▶ [Instructions for the task] Could you write out, exactly as they stand, only the lines in the listing below from the line with "The width and" to the line with "345x306 pixels.", both ends included, without the pictures?

▶ [Available data]
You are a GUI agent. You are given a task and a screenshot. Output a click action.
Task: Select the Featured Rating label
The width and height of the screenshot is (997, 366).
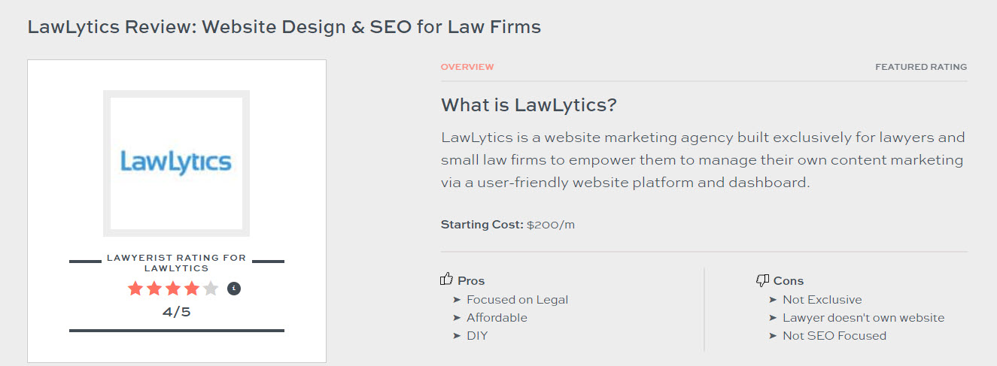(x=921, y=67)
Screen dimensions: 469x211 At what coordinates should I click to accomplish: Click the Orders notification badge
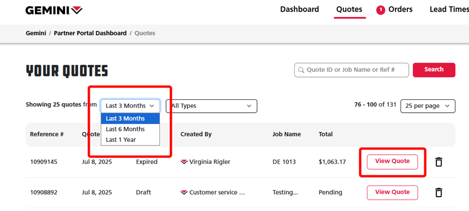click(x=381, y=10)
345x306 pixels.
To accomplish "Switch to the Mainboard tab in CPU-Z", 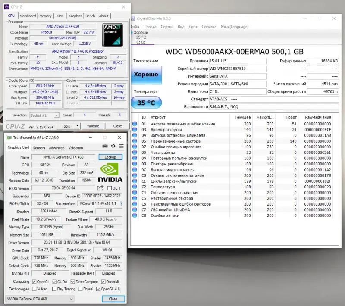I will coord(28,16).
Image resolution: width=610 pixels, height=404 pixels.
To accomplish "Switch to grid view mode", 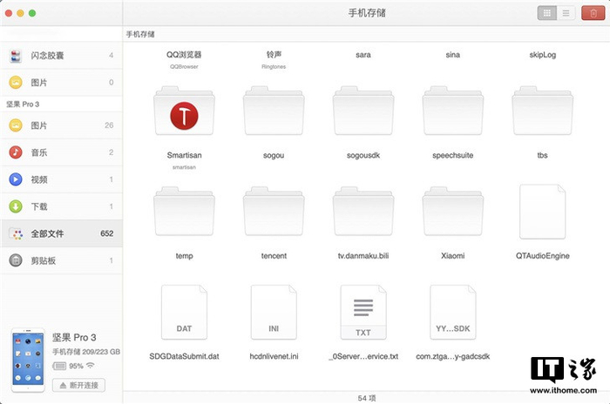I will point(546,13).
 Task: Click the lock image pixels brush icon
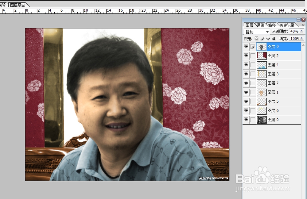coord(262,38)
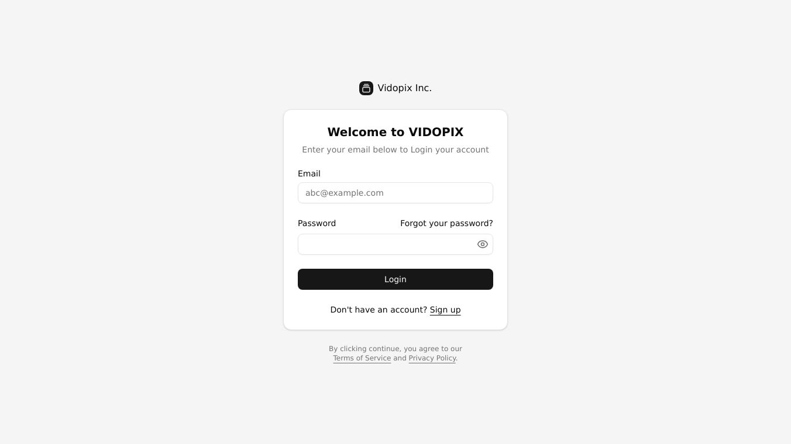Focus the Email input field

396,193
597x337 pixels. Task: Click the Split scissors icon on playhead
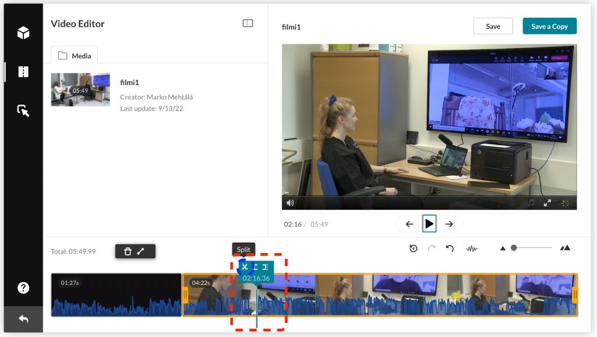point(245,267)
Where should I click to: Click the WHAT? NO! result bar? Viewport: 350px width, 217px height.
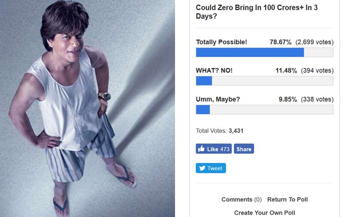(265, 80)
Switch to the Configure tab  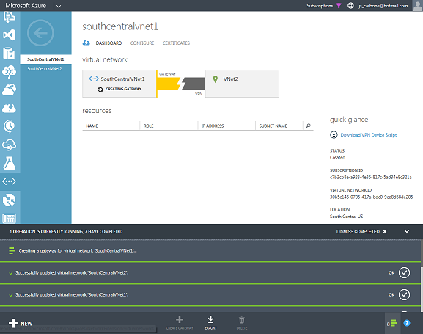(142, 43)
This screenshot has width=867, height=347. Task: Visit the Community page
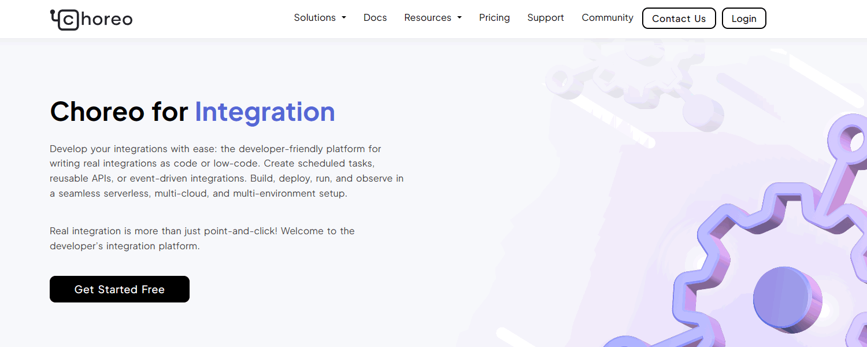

▶ [Answer]
The width and height of the screenshot is (997, 366).
(x=921, y=67)
Screen dimensions: 469x211 At what coordinates should I click to accomplish: Click the Orders notification badge
click(x=381, y=10)
345x306 pixels.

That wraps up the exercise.